Deirdre Michie, chief executive of OEUK, said: “Rosebank’s development will benefit UK energy security and the entire Scottish economy.

“In human terms it will create hundreds of jobs, support training and boost regional supply chain development.

“People working on this project will also develop the engineering and other skills needed to expand offshore wind and other low-carbon energies.”

But Philip Evans of Greenpeace UK said: “This is what happens when the government helps oil companies with tax breaks.

“If the Rosebank goes ahead, it will do nothing to help drivers or households with rising prices, because oil does not belong in the UK and goes to the global market.”
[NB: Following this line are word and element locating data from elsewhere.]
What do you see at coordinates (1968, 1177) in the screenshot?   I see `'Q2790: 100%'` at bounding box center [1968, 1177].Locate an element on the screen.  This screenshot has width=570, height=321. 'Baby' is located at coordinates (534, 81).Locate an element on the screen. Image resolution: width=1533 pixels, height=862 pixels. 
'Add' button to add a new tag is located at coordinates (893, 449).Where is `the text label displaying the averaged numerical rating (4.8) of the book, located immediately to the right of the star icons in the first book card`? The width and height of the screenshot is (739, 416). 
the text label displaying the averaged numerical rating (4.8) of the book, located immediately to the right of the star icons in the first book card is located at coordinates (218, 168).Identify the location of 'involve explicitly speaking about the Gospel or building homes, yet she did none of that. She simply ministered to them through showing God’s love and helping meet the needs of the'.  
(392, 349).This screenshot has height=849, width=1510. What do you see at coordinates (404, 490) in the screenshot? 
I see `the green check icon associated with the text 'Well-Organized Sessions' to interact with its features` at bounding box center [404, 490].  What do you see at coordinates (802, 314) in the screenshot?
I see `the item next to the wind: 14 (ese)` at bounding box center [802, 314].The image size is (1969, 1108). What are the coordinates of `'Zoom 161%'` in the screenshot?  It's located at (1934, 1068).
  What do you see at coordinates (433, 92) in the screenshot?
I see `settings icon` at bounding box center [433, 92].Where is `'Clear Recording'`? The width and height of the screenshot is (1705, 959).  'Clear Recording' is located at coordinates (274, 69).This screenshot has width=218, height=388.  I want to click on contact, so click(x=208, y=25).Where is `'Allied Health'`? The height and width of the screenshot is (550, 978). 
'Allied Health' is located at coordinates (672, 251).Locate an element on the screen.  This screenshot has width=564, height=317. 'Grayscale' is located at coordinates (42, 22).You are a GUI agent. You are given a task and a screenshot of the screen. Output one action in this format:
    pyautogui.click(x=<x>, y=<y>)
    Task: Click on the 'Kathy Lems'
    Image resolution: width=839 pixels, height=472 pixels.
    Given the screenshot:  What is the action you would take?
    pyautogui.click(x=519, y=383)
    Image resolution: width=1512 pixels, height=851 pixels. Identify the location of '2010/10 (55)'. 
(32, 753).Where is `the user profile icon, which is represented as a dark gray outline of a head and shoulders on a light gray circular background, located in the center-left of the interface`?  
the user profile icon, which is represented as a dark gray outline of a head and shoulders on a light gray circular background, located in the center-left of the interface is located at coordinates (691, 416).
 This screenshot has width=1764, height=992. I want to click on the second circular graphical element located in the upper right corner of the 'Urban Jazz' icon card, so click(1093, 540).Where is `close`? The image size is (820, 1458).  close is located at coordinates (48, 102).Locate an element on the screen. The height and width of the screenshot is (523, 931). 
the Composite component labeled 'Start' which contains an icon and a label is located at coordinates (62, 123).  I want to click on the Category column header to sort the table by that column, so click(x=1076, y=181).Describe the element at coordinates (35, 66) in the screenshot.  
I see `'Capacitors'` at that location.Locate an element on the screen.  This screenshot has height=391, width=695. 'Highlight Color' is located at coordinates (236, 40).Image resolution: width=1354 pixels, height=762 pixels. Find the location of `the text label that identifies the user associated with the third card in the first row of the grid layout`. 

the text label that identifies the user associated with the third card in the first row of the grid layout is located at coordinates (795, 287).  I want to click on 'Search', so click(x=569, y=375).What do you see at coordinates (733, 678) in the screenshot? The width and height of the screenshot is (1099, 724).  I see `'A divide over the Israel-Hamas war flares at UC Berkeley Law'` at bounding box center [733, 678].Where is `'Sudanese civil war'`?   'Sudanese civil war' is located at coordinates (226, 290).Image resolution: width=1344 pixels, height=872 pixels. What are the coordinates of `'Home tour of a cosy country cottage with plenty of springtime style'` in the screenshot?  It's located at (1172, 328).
With Greenpeace already bringing a legal challenge to Jackdaw’s planned development in the North Sea, Mr Evans said: “We will fight the bank every step of the way, and urge the Government to deliver quick, cheap Take action with solutions that will actually help.The cost of living crisis and the climate emergency – renewables, home insulation and heat pumps.

“Developing new oil and gas fields in the face of the climate emergency is the height of irresponsibility,” said Scottish Green MSP Mark Ruskell.

He added: “Scotland has huge potential for renewable energy. The UK Government’s failure to invest in it, and instead doubling down on oil and gas, is a sad indication of its priorities for the future. Vali is focused on short-term profits over the welfare of generations.”